### Data for this task

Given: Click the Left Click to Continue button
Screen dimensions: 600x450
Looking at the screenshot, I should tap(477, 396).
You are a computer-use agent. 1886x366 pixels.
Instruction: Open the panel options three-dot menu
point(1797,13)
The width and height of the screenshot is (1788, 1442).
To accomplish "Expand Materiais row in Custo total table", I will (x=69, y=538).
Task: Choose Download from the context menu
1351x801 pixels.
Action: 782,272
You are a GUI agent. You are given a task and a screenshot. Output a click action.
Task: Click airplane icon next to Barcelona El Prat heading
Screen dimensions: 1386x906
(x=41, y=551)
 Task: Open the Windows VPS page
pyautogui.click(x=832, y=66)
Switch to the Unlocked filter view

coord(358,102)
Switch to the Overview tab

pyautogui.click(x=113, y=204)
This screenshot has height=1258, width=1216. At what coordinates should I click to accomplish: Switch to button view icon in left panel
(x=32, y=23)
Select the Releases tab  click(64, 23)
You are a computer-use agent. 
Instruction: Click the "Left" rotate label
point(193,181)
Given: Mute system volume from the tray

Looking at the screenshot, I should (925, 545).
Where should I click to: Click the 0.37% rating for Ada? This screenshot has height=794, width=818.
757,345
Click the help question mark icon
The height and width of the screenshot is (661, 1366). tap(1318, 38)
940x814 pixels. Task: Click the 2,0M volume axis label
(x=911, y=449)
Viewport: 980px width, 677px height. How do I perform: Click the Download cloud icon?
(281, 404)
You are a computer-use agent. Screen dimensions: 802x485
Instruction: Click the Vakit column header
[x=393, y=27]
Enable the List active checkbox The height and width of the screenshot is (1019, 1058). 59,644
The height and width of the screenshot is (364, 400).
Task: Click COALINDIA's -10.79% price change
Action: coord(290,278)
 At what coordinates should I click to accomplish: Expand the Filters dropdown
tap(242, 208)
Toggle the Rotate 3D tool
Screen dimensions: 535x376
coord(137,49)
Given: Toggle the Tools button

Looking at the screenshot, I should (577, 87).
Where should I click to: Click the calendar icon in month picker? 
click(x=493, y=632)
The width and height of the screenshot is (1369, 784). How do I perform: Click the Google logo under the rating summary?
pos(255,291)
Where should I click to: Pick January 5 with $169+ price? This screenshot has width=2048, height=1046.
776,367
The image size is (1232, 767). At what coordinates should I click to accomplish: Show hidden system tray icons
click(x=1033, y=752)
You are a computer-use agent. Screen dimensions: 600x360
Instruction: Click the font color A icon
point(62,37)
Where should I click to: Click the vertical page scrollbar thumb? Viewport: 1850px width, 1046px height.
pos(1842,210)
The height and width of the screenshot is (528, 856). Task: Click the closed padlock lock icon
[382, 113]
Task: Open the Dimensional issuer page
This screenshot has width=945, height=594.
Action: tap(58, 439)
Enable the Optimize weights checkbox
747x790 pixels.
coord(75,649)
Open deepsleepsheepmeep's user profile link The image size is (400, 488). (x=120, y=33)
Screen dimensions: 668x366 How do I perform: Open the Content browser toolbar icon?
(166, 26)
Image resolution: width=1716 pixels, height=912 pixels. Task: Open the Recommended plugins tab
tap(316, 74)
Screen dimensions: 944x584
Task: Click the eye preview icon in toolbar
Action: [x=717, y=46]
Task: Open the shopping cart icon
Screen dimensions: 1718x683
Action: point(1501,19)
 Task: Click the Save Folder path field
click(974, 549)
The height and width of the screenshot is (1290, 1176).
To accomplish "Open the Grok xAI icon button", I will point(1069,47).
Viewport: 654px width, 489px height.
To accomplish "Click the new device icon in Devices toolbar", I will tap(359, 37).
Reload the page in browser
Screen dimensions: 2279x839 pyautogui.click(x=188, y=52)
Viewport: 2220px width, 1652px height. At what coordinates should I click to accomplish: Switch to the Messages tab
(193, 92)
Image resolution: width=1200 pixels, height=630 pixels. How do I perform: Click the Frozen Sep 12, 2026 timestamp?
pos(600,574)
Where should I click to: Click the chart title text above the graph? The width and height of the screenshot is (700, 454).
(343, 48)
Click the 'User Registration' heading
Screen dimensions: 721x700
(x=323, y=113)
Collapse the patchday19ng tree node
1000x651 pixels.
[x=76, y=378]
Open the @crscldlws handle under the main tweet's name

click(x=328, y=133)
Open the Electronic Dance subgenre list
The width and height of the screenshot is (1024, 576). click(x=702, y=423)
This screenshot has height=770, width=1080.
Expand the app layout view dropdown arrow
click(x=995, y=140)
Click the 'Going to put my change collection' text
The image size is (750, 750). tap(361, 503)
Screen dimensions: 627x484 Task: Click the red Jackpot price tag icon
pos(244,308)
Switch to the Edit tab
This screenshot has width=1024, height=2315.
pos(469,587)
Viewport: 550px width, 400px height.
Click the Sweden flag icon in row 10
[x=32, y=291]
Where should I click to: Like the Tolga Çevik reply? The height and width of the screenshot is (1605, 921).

######

Exercise goal | Copy the records above, keeping each line identical.

Result for this task |
Given: Click the Left Click to Continue button
Screen dimensions: 600x450
Looking at the screenshot, I should tap(477, 396).
You are a computer-use agent. 1886x366 pixels.
Instruction: Open the panel options three-dot menu
point(1797,13)
The width and height of the screenshot is (1788, 1442).
To accomplish "Expand Materiais row in Custo total table", I will (x=69, y=538).
Task: Choose Download from the context menu
1351x801 pixels.
Action: 782,272
You are a GUI agent. You are given a task and a screenshot. Output a click action.
Task: Click airplane icon next to Barcelona El Prat heading
Screen dimensions: 1386x906
(x=41, y=551)
 Task: Open the Windows VPS page
pyautogui.click(x=832, y=66)
Switch to the Unlocked filter view

coord(358,102)
Switch to the Overview tab

pyautogui.click(x=113, y=204)
This screenshot has height=1258, width=1216. At what coordinates should I click to accomplish: Switch to button view icon in left panel
(x=32, y=23)
Select the Releases tab  click(64, 23)
You are a computer-use agent. 
Instruction: Click the "Left" rotate label
point(193,181)
Given: Mute system volume from the tray

Looking at the screenshot, I should (925, 545).
Where should I click to: Click the 0.37% rating for Ada? This screenshot has height=794, width=818.
757,345
Click the help question mark icon
The height and width of the screenshot is (661, 1366). tap(1318, 38)
940x814 pixels. Task: Click the 2,0M volume axis label
(x=911, y=449)
Viewport: 980px width, 677px height. How do I perform: Click the Download cloud icon?
(281, 404)
You are a computer-use agent. Screen dimensions: 802x485
Instruction: Click the Vakit column header
[x=393, y=27]
Enable the List active checkbox The height and width of the screenshot is (1019, 1058). 59,644
The height and width of the screenshot is (364, 400).
Task: Click COALINDIA's -10.79% price change
Action: coord(290,278)
 At what coordinates should I click to accomplish: Expand the Filters dropdown
tap(242, 208)
Toggle the Rotate 3D tool
Screen dimensions: 535x376
coord(137,49)
Given: Toggle the Tools button

Looking at the screenshot, I should (577, 87).
Where should I click to: Click the calendar icon in month picker? 
click(x=493, y=632)
The width and height of the screenshot is (1369, 784). How do I perform: Click the Google logo under the rating summary?
pos(255,291)
Where should I click to: Pick January 5 with $169+ price? This screenshot has width=2048, height=1046.
776,367
The image size is (1232, 767). At what coordinates should I click to accomplish: Show hidden system tray icons
click(x=1033, y=752)
You are a computer-use agent. Screen dimensions: 600x360
Instruction: Click the font color A icon
point(62,37)
Where should I click to: Click the vertical page scrollbar thumb? Viewport: 1850px width, 1046px height.
pos(1842,210)
The height and width of the screenshot is (528, 856). Task: Click the closed padlock lock icon
[382, 113]
Task: Open the Dimensional issuer page
This screenshot has width=945, height=594.
Action: tap(58, 439)
Enable the Optimize weights checkbox
747x790 pixels.
coord(75,649)
Open deepsleepsheepmeep's user profile link The image size is (400, 488). (x=120, y=33)
Screen dimensions: 668x366 How do I perform: Open the Content browser toolbar icon?
(166, 26)
Image resolution: width=1716 pixels, height=912 pixels. Task: Open the Recommended plugins tab
tap(316, 74)
Screen dimensions: 944x584
Task: Click the eye preview icon in toolbar
Action: [x=717, y=46]
Task: Open the shopping cart icon
Screen dimensions: 1718x683
Action: point(1501,19)
 Task: Click the Save Folder path field
click(974, 549)
The height and width of the screenshot is (1290, 1176).
To accomplish "Open the Grok xAI icon button", I will point(1069,47).
Viewport: 654px width, 489px height.
To accomplish "Click the new device icon in Devices toolbar", I will tap(359, 37).
Reload the page in browser
Screen dimensions: 2279x839 pyautogui.click(x=188, y=52)
Viewport: 2220px width, 1652px height. At what coordinates should I click to accomplish: Switch to the Messages tab
(193, 92)
Image resolution: width=1200 pixels, height=630 pixels. How do I perform: Click the Frozen Sep 12, 2026 timestamp?
pos(600,574)
Where should I click to: Click the chart title text above the graph? The width and height of the screenshot is (700, 454).
(343, 48)
Click the 'User Registration' heading
Screen dimensions: 721x700
(x=323, y=113)
Collapse the patchday19ng tree node
1000x651 pixels.
[x=76, y=378]
Open the @crscldlws handle under the main tweet's name

click(x=328, y=133)
Open the Electronic Dance subgenre list
The width and height of the screenshot is (1024, 576). click(x=702, y=423)
This screenshot has height=770, width=1080.
Expand the app layout view dropdown arrow
click(x=995, y=140)
Click the 'Going to put my change collection' text
The image size is (750, 750). tap(361, 503)
Screen dimensions: 627x484 Task: Click the red Jackpot price tag icon
pos(244,308)
Switch to the Edit tab
This screenshot has width=1024, height=2315.
pos(469,587)
Viewport: 550px width, 400px height.
Click the Sweden flag icon in row 10
[x=32, y=291]
Where should I click to: Like the Tolga Çevik reply? The height and width of the screenshot is (1605, 921).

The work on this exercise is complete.